MOTの最高責任者はCTOで、技術戦略を立案する責任者として戦略技術投資の意思決定者である。従って、MOT人材は、企業におけるCTOの候補者でもある。MOT人材を社内起業家として競争させ、チャレンジさせることは、CTOの候補を育成することにつながる。そして、最終的には、CTOのMOT能力によって企業の未来が大きく左右されるのである。
実際に、日本企業が実践している「自社型MOT人材」育成例をひとつ示そう。
衣料用・住宅用洗剤などの家庭用品で約40%のシェアを持つ花王は、99年に身体に脂肪のつきにくい食用油「健康エコナクッキングオイル」を発売して以来、新たな有望分野としてヘルスケア事業を強化している。
そのひとつが、2003年5月に発表した飲料「ヘルシア緑茶」。体脂肪を減らす効果があるとされるポリフェノールの一種である「茶カテキン」成分を高濃度で取り入れた点が特徴で、花王にとって初めての飲料品である。
花王は”飯の種”となる研究開発を一貫して重視してきた。正社員約5,700人のうち約1,700人が研究者という体制からもその姿勢がうかがえる。消費者の声に基づく市場への対応のうまさ以上に、基礎研究を軸にした市場創造力が競合品に打ち勝つ商品を生んでいる。
しかし、ニッチを開拓するのではなく、大きな市場でまったく新しい機能を打ち出して、新たな需要を開拓しているところに花王のすごさを感じる。エコナやヘルシアはその典型といえよう。
花王は、人材をとことん専門化すると同時に、研究も奨励している。「ヘルシア緑茶」も、歯磨き粉を担当してきた研究者が、口臭防止剤の開発にかかわったときに思いついたとのことである。
花王の後藤社長は、商品開発は「ひとりの天才よりも集団力だ」として、研究所では新商品を出した人だけが評価されるという風潮を作らず、地道に支えている人も同時に評価し、成果主義についての短絡的な考え方を戒めている。
花王には「テクノスクール」と呼ばれる研修制度がある。各工場の20歳代後半から40歳代前半までの有望な社員約20人を選んで、7ヶ月もの間、鍛え上げる。このプログラムには、若手・中堅社員が花王の色に染められていく、きめ細やかな仕掛けが盛り込まれている。
図表4.は、そのカリキュラムおよび内容であるが、まさに日本型MOT人材育成のための「自社型MOTプログラム」として大いに参考にしたい。

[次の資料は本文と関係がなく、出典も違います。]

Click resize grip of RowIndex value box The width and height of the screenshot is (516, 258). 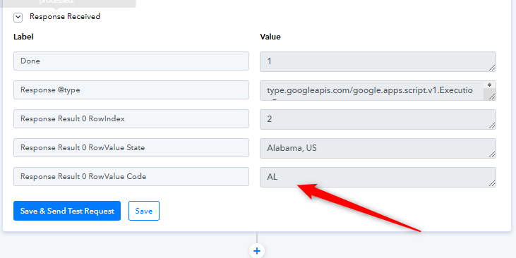coord(492,125)
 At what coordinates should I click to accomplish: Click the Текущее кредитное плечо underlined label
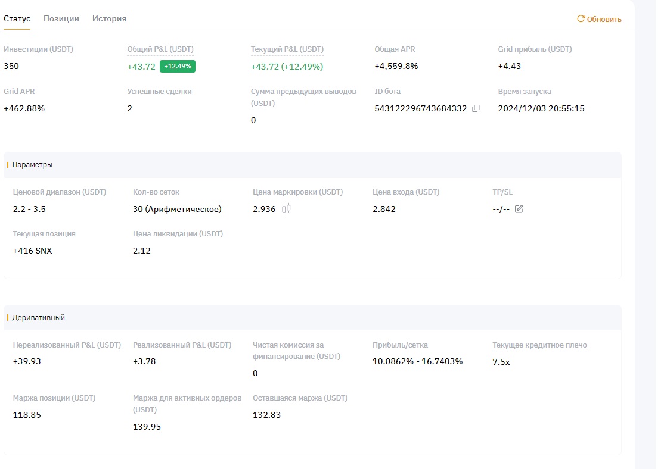click(x=539, y=345)
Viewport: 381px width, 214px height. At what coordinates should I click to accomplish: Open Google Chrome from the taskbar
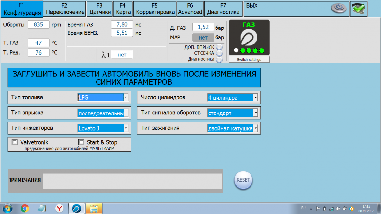click(25, 208)
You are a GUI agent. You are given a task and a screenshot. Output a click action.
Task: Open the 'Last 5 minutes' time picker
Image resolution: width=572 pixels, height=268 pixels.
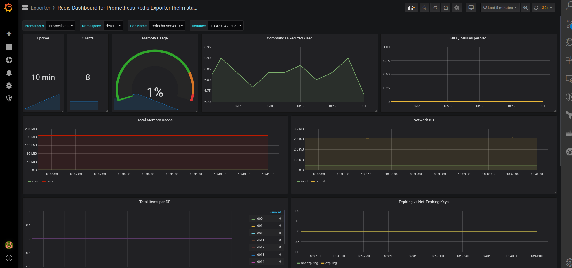[500, 8]
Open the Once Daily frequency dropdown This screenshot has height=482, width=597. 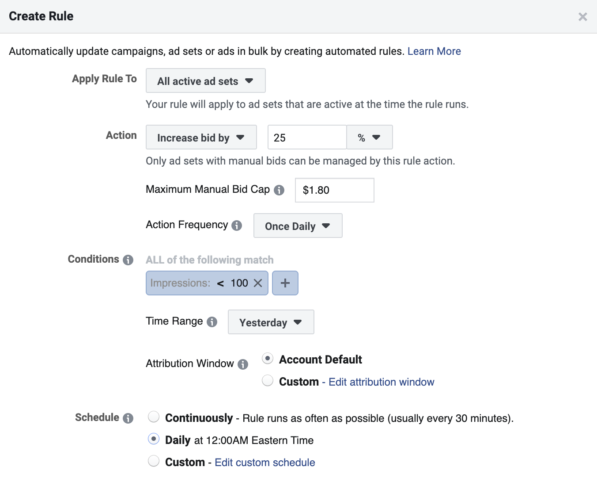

このテクノスクールが始まる前には、予備研修として「感動講座」という変わった講座も開く。各人に、これまで感動した体験を人前で話させるのであるが、初めは恥ずかしがったり、警戒している社員も、親や恩師との思い出などに感極まって、最後には話し手も聞き手も互いに涙を流すまでになるという。
毎年、約500万円を投資している教育の成果は確実に上がっており、ひとりの天才より集団の力を持ち味として、さまざまな課題に挑む中で「平凡の積み重ねが非凡を生む」花王独特のMOT人材が育成されている。
花王のMOT人材育成法は、まさに日本独自のやり方である「全員参加のモノづくり」「現場現物主義」が基本となっていることが大きな成果をあげている背景にある。つまり、MOTは「日本的(型)MOT」を目指さなければならないこと、さらに、それを、花王のように「自社型」に変えて実践することが重要である。単に、MOT人材の育成ということで、一部の有能な人材を大学院に入学させて学ばせるというやり方ではなく、全従業員が、自主的にMOTを理解し、全社的な空気として受け入れていくことが行われなければ、形だけのMOTに終わってしまうことを強調したい。